Here are some tips for using cash-on-cash return effectively in your real estate investment decisions:

  1. Use realistic assumptions: To calculate cash-on-cash return accurately, you need to use realistic assumptions about the rental income, expenses, and financing costs associated with the investment property. Be sure to factor in all the costs associated with owning and operating the property, such as property taxes, insurance, maintenance, repairs, and property management fees.
  2. Account for financing costs: Cash-on-cash return is based on the amount of cash invested in the property, so it’s important to account for financing costs, such as interest and loan origination fees. If you’re using a mortgage to finance the property, your cash-on-cash return will be lower than if you paid cash.
  3. Factor in potential risks: When evaluating a real estate investment, it’s important to consider the potential risks and uncertainties associated with the property and the local market. Be sure to factor in potential vacancy rates, rent increases or decreases, and changes in the local real estate market when calculating your cash-on-cash return.
  4. Consider your investment goals: Cash-on-cash return is just one metric used to evaluate real estate investments. Be sure to consider your investment goals and the overall profitability of the investment when making a decision. For example, a property with a lower cash-on-cash return may still be a good investment if it has strong potential for long-term appreciation or if it meets other investment criteria.
  5. Compare with other metrics: To get a more complete picture of the potential profitability of an investment property, it’s important to compare cash-on-cash return with other metrics, such as cap rate, internal rate of return (IRR), and return on investment (ROI).
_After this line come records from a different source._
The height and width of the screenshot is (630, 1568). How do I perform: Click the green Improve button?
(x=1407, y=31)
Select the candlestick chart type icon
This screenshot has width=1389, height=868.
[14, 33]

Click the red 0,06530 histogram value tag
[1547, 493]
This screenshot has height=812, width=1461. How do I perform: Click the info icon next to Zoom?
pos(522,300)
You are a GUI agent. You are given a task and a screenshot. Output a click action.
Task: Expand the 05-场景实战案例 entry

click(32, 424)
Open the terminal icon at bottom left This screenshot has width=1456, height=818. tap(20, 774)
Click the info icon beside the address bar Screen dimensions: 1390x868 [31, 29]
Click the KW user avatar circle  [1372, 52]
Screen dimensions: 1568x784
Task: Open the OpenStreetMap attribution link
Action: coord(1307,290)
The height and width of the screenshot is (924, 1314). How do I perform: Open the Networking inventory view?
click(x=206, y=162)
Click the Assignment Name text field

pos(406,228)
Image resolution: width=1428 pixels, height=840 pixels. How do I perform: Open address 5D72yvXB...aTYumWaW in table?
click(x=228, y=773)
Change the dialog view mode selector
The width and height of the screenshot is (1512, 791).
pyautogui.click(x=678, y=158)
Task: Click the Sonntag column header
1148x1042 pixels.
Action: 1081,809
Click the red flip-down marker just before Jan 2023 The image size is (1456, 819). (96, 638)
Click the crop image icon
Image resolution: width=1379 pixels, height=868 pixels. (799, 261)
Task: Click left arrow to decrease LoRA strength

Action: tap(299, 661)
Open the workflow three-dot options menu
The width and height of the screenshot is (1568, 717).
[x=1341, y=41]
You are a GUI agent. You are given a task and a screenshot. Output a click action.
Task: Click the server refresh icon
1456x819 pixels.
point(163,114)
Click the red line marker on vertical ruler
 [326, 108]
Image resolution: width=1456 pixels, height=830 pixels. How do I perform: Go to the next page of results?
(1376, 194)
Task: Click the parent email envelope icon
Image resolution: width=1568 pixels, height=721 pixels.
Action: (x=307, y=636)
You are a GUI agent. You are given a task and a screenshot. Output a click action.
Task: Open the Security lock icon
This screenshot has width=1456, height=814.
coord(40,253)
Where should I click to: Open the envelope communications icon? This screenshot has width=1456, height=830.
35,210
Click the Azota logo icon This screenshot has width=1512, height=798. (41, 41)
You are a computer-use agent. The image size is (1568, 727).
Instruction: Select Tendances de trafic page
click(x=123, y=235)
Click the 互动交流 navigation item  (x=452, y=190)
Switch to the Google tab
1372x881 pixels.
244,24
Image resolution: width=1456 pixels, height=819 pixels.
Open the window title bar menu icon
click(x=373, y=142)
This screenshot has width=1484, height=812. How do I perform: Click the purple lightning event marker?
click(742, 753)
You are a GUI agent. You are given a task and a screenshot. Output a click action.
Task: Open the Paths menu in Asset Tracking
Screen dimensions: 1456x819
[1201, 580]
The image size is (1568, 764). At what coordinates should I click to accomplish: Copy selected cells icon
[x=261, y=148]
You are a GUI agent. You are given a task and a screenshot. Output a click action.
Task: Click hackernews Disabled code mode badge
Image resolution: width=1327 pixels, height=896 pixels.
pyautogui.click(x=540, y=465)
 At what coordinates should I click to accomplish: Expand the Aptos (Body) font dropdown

Each metric provides different information about the investment, and using multiple metrics can help you make a more informed decision.
  6. Look at the big picture: Cash-on-cash return is just one piece of the puzzle when evaluating a real estate investment. Be sure to consider the overall market conditions, the potential for long-term appreciation, and the specific details of the property before making a decision. Investing in real estate is a long-term commitment, and it’s important to have a clear understanding of the risks and potential rewards before making a purchase.

Cash-on-cash return vs. ROI

Return on investment (ROI) is a metric used to evaluate the profitability of an investment relative to the initial investment. It is calculated by dividing the net profit generated by the investment by the amount of the initial investment. ROI is a simple metric that is widely used to evaluate the profitability of investments across different asset classes.

Cash On Cash Return Vs. IRR

The internal rate of return (IRR) is a metric used to evaluate the profitability of an investment over time, taking into account the time value of money. The IRR is calculated by discounting the future cash flows generated by the investment back to their present value and comparing it to the initial investment. The IRR takes into account the timing and size of cash flows, making it useful for evaluating investments with complex cash flow structures.

Cash On Cash Return Vs. NOI

Cash-on-cash return helps assess the return on investment for a specific property, while Net Operating Income (NOI) provides a snapshot of the property’s operating performance and potential profitability. NOI measures a property’s operating income after deducting operating expenses but before deducting debt service (mortgage payments) and income taxes. It represents the property’s ability to generate income from its operations. NOI is calculated by subtracting operating expenses from the property’s total income, and is often used as a basis for determining property value and loan eligibility.

Cash-on-cash return is a useful metric for evaluating cash flow, however, it’s important to use this metric in conjunction with others and to consider the big picture when making an investment decision. By using realistic assumptions, accounting for financing costs, and factoring in potential risks and uncertainties, you can make a more informed decision about whether a real estate investment is right for you.